I mean it makes sense in Assembly, but in machine code it becomes highly difficult to get the idea of parameters.

So what I want to know is this: How can I better understand this? There are no tutorials I've found that accurately explain/describe the 0s and 1s from instructions in combinatorial correlations or connections between data passing, MMIO, addressing modes, arithmetic, and the like.

On this site http://ref.x86asm.net/coder32.html#x00 it tries, but I don't understand this.
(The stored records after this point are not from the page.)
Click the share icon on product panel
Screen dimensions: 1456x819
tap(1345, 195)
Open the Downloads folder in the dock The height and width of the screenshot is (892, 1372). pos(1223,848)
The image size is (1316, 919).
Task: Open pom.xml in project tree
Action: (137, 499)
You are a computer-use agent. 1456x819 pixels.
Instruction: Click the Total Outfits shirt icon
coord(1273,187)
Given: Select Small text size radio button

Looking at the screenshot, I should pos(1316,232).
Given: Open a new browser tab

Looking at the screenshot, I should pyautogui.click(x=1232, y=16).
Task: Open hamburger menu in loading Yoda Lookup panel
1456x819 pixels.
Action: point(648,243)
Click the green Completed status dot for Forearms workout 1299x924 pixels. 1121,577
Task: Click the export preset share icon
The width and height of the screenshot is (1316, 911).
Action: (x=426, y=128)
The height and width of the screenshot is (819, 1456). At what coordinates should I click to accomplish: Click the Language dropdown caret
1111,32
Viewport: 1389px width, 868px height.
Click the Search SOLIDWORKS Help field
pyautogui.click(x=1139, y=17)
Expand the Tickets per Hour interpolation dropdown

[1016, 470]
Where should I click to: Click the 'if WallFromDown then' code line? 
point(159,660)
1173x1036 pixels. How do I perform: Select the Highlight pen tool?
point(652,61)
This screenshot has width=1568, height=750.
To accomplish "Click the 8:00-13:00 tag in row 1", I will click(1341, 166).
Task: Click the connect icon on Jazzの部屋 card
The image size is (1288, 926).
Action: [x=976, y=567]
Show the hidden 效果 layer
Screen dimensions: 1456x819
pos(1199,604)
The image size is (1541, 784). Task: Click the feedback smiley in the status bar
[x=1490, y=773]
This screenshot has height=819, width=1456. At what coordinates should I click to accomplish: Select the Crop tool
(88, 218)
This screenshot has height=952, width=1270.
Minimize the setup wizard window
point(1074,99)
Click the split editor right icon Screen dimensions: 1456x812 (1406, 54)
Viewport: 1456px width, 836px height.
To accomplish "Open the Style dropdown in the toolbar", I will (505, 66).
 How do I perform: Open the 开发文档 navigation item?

EXAMPLE: Say I want to move 5 in to AL ... would I specify the literal '5' in binary as part of the opcode in binary prefix chained with the AL/MOV instruction, or would I have one fixed binary code for each instruction, regardless of value? That is what I want to know ... how to understad how machine code is written.

2

There are 2 answers

5
Carl Norum On

There is (mostly) a one-to-one mapping between assembler mnemonics and machine instructions. You can find these mappings in the Intel Software Developers Manual, Volume 2, which contains the complete x86 16-, 32- and 64-bit instruction sets. You'll probably want to start with Chapter 2: Instruction Format which describes the translations you're trying to come up with.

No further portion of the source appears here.